---- RECORDED DATA
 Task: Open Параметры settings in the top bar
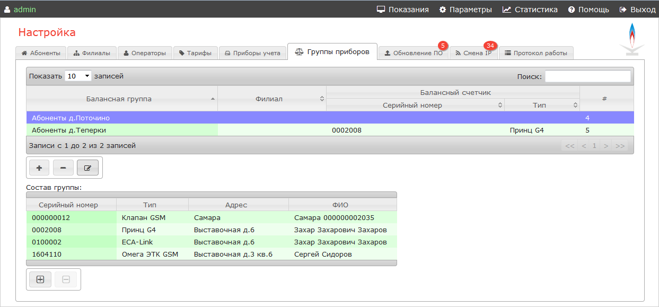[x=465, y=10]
--------
---- RECORDED DATA
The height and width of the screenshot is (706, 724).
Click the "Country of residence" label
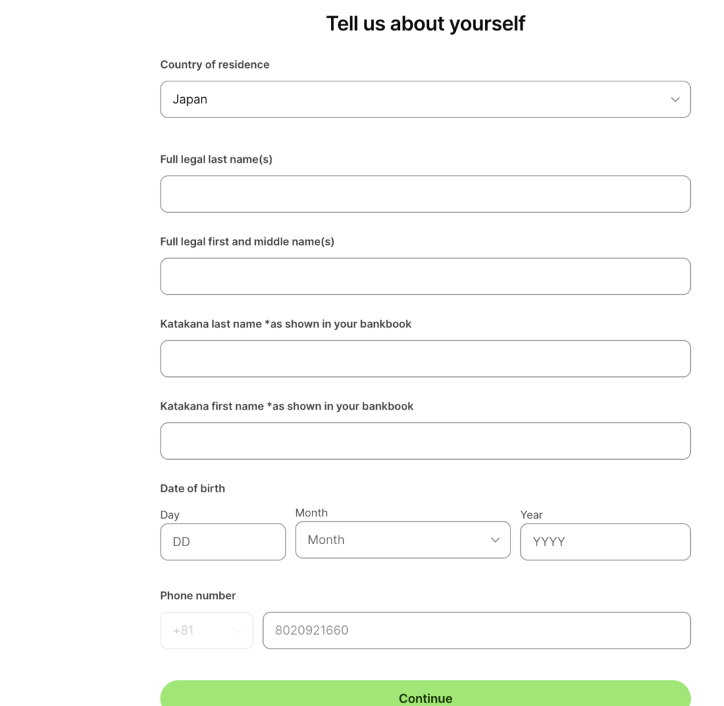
--------
---- RECORDED DATA
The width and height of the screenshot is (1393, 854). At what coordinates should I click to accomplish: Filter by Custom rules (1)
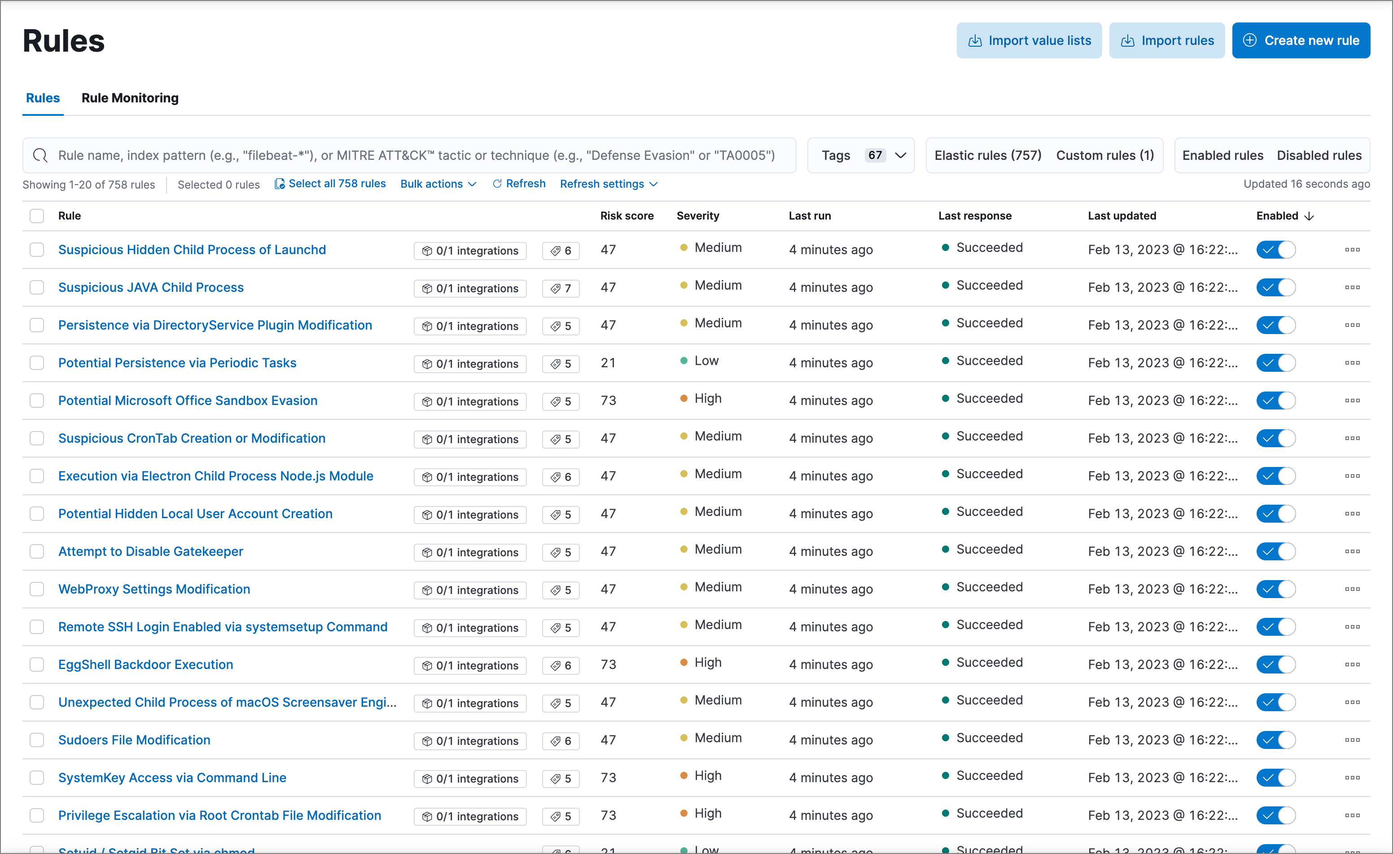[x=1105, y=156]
--------
Repeat every line between the lines that contain "The width and" and "[x=1105, y=156]", with both of those lines included, and leave out the pictures.

TASK RESPONSE
The width and height of the screenshot is (1393, 854). At what coordinates should I click to accomplish: Filter by Custom rules (1)
[x=1105, y=156]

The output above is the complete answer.